As alergias podem ocorrer em qualquer época do ano, depende do estímulo a que se é alérgico. Se formos alérgicos a pólenes, é natural que ocorram mais na primavera e temos vindo a ver que a primavera dura mais tempo em termos de polonização e que há picos de polonização fora da primavera. Mas também há pólenes como o cipreste que poloniza essencialmente no inverno, dezembro, janeiro e fevereiro. Portanto, não é garantido que mesmo os pólenes, que têm épocas determinadas, sejam só na primavera", afirmou o Manuel Branco Ferreira, alergologista e presidente da Sociedade Portuguesa de Alergologia e Imunologia Clínica, acrescentando que "o verão é quase sempre é uma época um bocadinho melhor porque muitos destes alergénios não se dão bem com o calor e com o tempo mais seco, mas também aí não é garantido".

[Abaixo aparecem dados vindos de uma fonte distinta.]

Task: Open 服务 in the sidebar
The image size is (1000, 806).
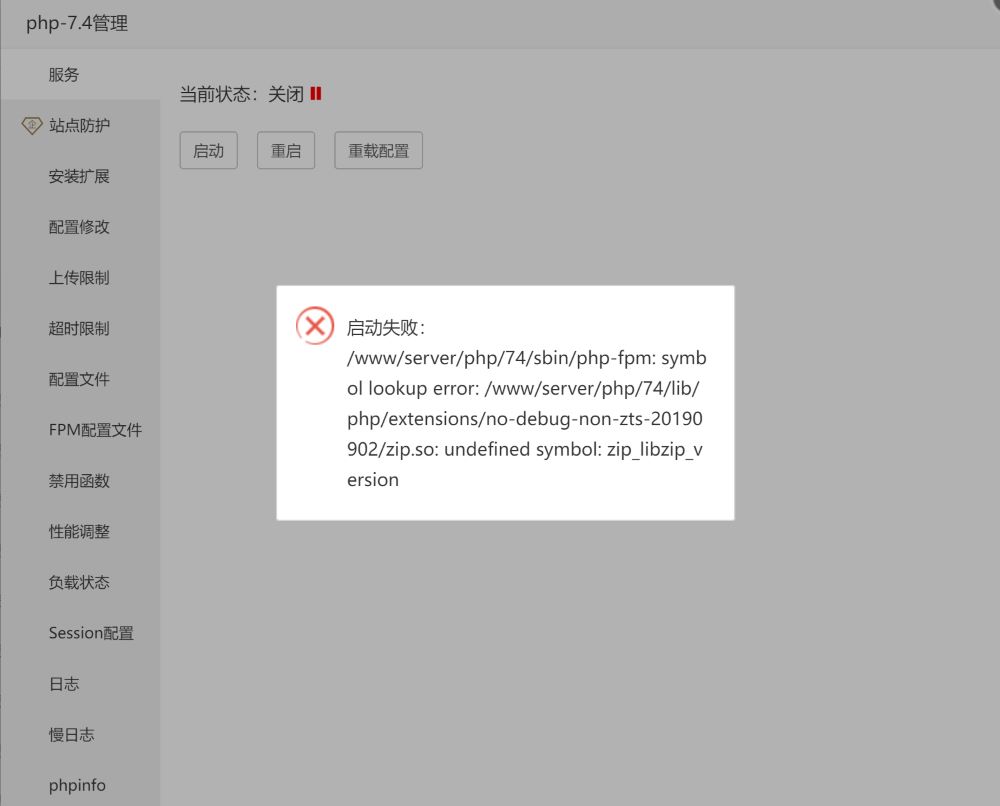Action: coord(63,74)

Segundo o especialista, "quando falamos de ácaros, de pelos de animais, de alergénios que existem dentro das nossas casas, eles existem durante todo o ano".

Os ácaros gostam de calor e humidade. Uma das coisas que podemos fazer nas nossas casas, para além das medidas de higiene normais, é arejar sempre muito bem a casa, evitar roupas com muito pelo, e procurar que não haja condições favoráveis ao seu desenvolvimento". 

As alergias e o número de pessoas alérgicas tem vindo a aumentar, muito por causa da alteração do estilo de vida, "com a ocidentalização e com a introdução precoce dos antibióticos neste aspeto por modificarem muito a flora intestinal, tem muito a ver com as alergias".

Prova disso, é o número de casos de alergia alimentar que tem vindo a crescer "com mais persistência".

A alergia alimentar tem vindo a aumentar muito. É claro que a alergia respiratória é muito importante. A rinite (25%), a asma (7% da população), mas a alergia alimentar tem vindo a aumentar - cerca de 5 a 6 por cento da população - e um aspeto interessante: é muito mais nas crianças e tendia a desaparecer nos adultos, atualmente não é assim."

O especialista lembra ainda que as alergias podem ser perigosas quando não controladas e que "há dois grandes tipos de alergia que matam pessoas".

A primeira é a asma, que tem uma mortalidade importante, particularmente na asma grave. Portugal está no melhor dos melhores países da europa em termos de taxa de mortalidade, mas todas as mortes por asma, por serem evitáveis, são obviamente desnecessárias. A outra é a situação que chamamos anafilaxia, ou seja, uma reação alérgica generalizada que pode matar por a pessoa entrar em choque ou em asfixia. E agora os casos das abelhas e das vespas são os casos importantes. Novamente para aí também temos por vezes um tipo de intervenção como as vacinas que de facto previnem essa situação e é só preciso estudar a pessoa e propor-lhe a terapêutica mais adequada".